*** Opening of Exercise materials ***

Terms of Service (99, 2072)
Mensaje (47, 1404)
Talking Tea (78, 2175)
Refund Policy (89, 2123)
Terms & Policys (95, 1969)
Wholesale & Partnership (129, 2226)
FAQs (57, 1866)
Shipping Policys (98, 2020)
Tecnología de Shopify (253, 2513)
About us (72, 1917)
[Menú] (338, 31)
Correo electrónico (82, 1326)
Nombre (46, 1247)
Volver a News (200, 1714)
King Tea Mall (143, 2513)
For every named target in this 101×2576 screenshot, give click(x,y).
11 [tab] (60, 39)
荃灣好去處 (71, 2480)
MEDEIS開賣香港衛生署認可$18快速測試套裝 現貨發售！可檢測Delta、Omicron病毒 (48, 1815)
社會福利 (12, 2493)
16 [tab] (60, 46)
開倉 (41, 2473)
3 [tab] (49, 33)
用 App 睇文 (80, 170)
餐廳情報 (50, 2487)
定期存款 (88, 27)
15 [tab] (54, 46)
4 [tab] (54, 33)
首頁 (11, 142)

*** Close of Exercise materials ***

* **What you need to do**
Exactly as they appear above, write out all of the lines.

* **Finished exercise**
Terms of Service (99, 2072)
Mensaje (47, 1404)
Talking Tea (78, 2175)
Refund Policy (89, 2123)
Terms & Policys (95, 1969)
Wholesale & Partnership (129, 2226)
FAQs (57, 1866)
Shipping Policys (98, 2020)
Tecnología de Shopify (253, 2513)
About us (72, 1917)
[Menú] (338, 31)
Correo electrónico (82, 1326)
Nombre (46, 1247)
Volver a News (200, 1714)
King Tea Mall (143, 2513)
For every named target in this 101×2576 screenshot, give click(x,y).
11 [tab] (60, 39)
荃灣好去處 (71, 2480)
MEDEIS開賣香港衛生署認可$18快速測試套裝 現貨發售！可檢測Delta、Omicron病毒 (48, 1815)
社會福利 (12, 2493)
16 [tab] (60, 46)
開倉 (41, 2473)
3 [tab] (49, 33)
用 App 睇文 (80, 170)
餐廳情報 (50, 2487)
定期存款 (88, 27)
15 [tab] (54, 46)
4 [tab] (54, 33)
首頁 (11, 142)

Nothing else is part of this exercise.